* **TASK DESCRIPTION**:
Copy exactly the lines of the data below that run from the line holding "Choose the Synchroniser menu entry" through the line holding "Viewport: 650px width, 1172px height.", both ends included.

--- EXERCISE MATERIALS Enclosed Below ---

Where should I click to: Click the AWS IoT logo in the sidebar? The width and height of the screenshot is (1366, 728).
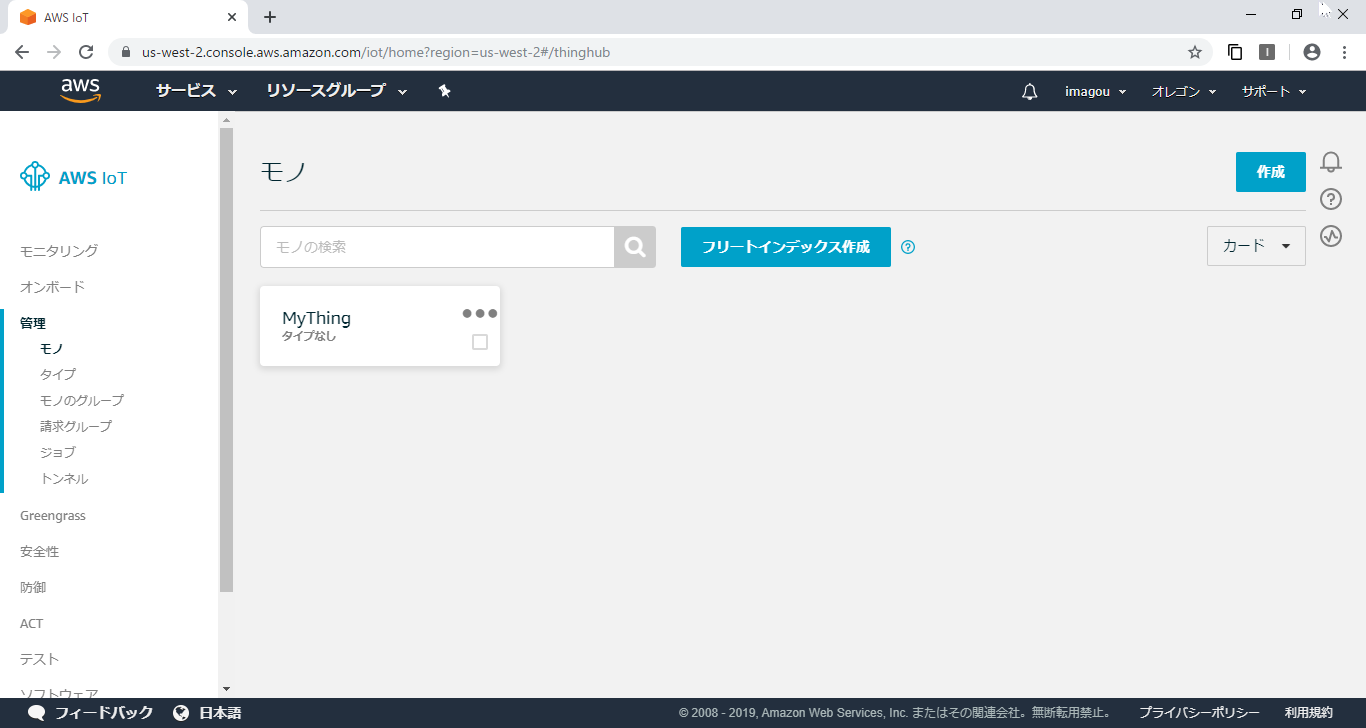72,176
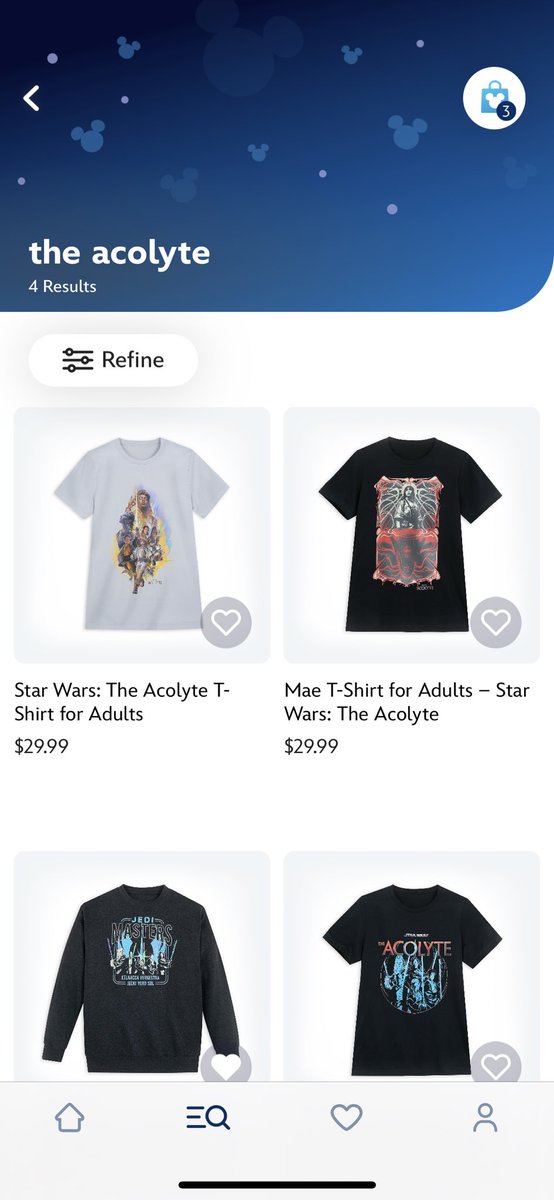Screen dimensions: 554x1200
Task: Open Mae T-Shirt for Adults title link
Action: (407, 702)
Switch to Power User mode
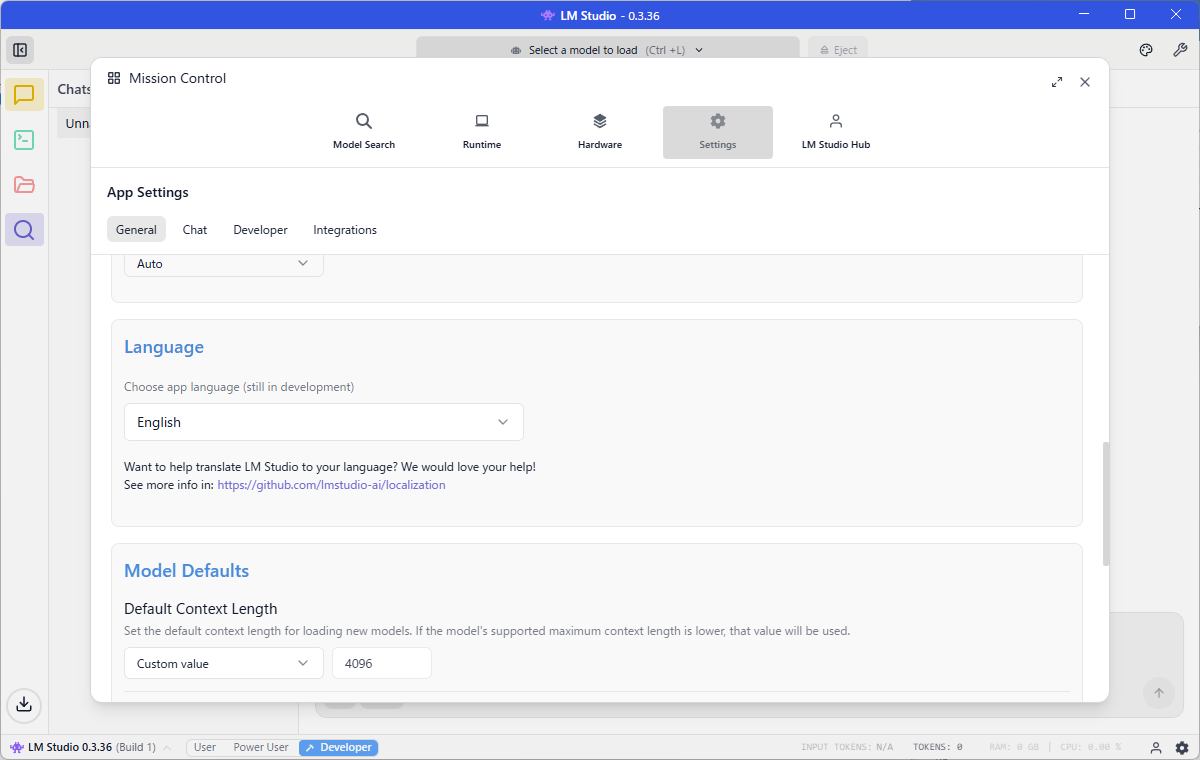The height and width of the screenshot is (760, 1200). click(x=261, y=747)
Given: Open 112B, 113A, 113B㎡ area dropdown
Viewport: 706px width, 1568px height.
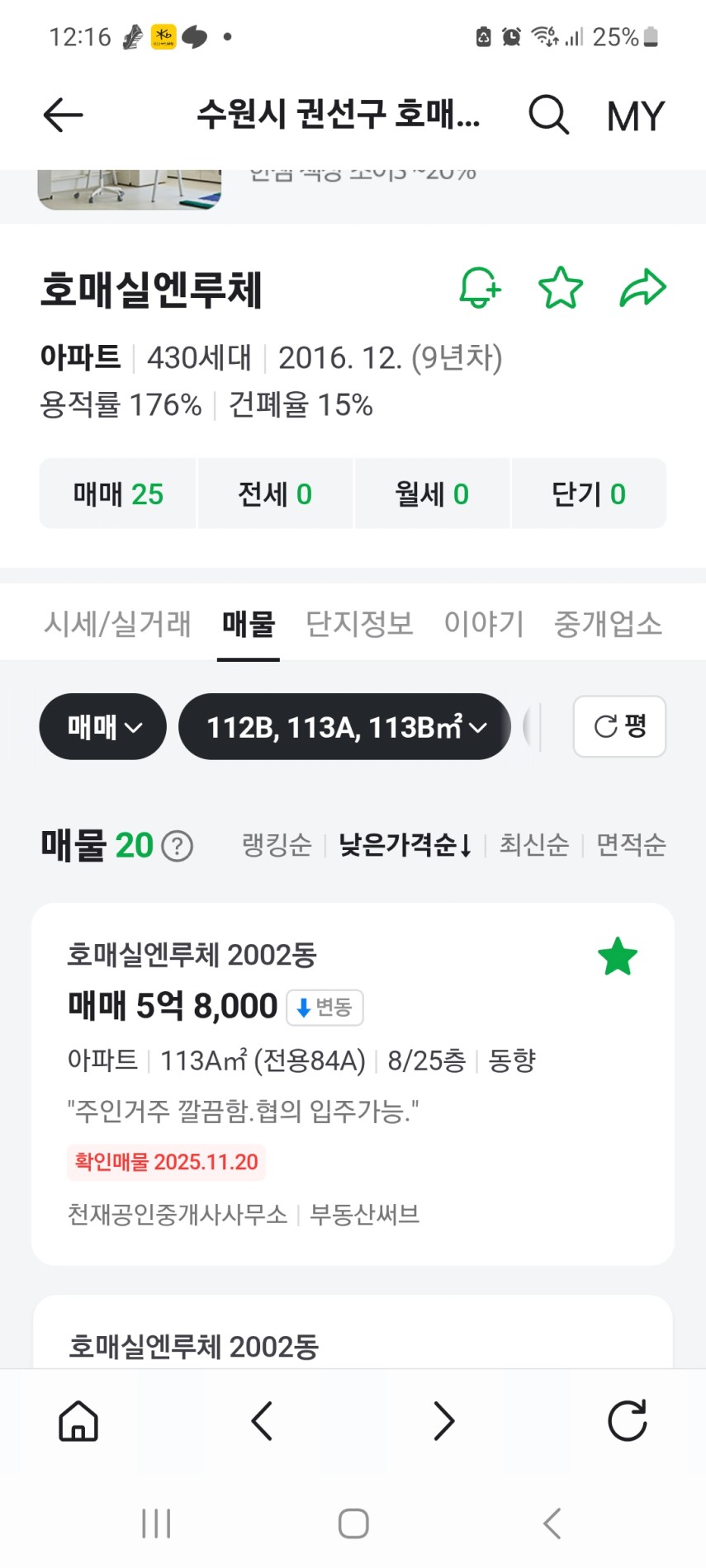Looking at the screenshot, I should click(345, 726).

--- End of Enclosed EXERCISE MATERIALS ---
--- EXERCISE MATERIALS Enclosed Below ---

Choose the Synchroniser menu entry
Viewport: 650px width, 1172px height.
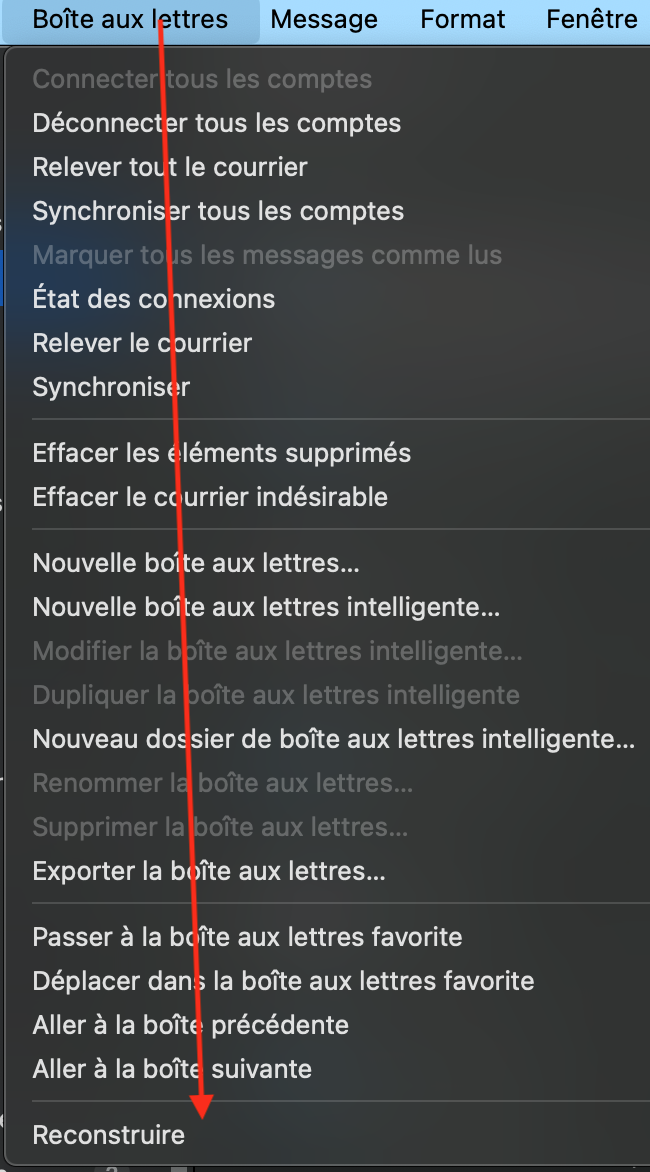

--- End of Enclosed EXERCISE MATERIALS ---
--- EXERCISE MATERIALS Enclosed Below ---

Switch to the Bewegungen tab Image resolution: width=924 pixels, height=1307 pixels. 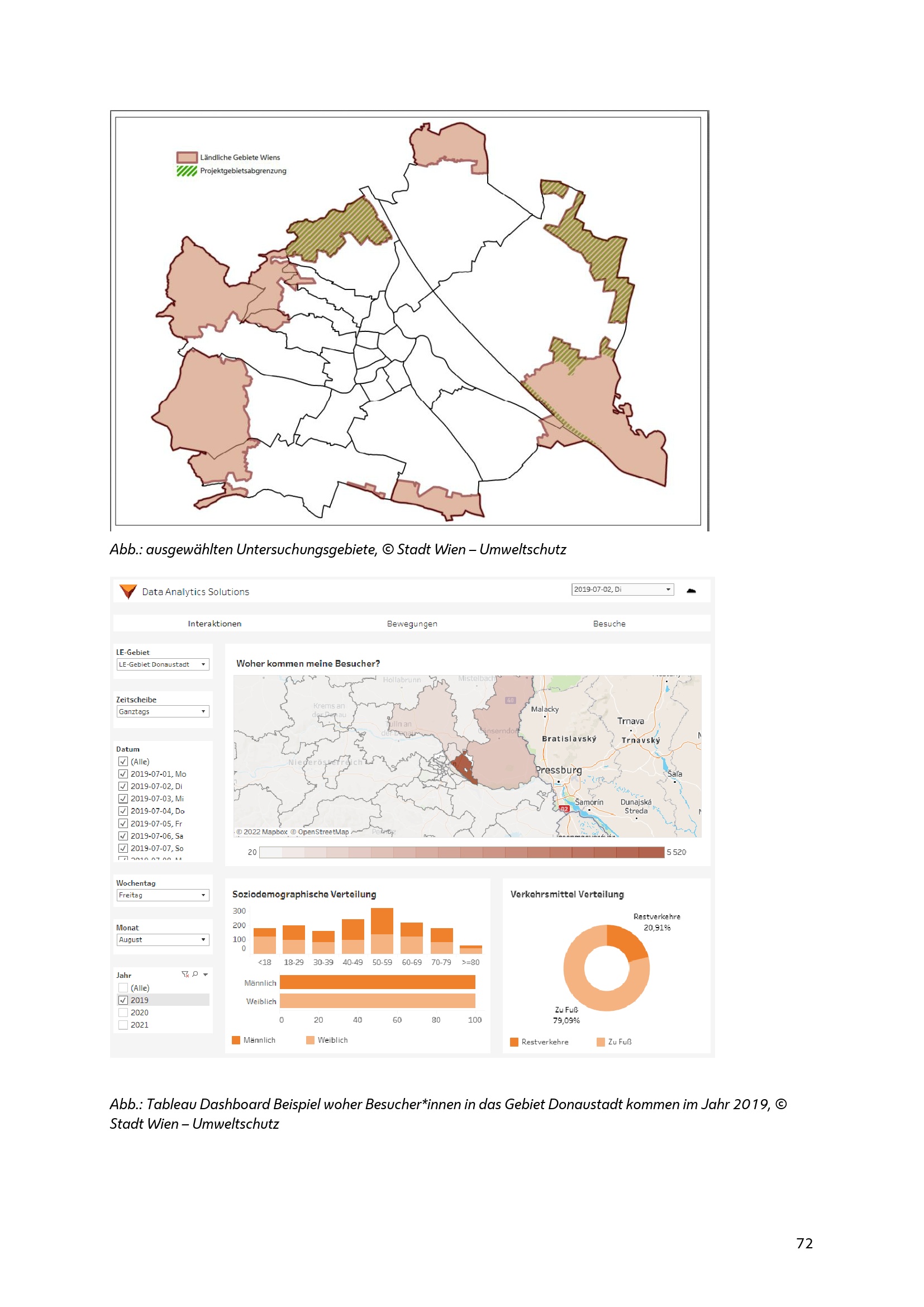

--- End of Enclosed EXERCISE MATERIALS ---

* **ANSWER SPACE**:
Choose the Synchroniser menu entry
Viewport: 650px width, 1172px height.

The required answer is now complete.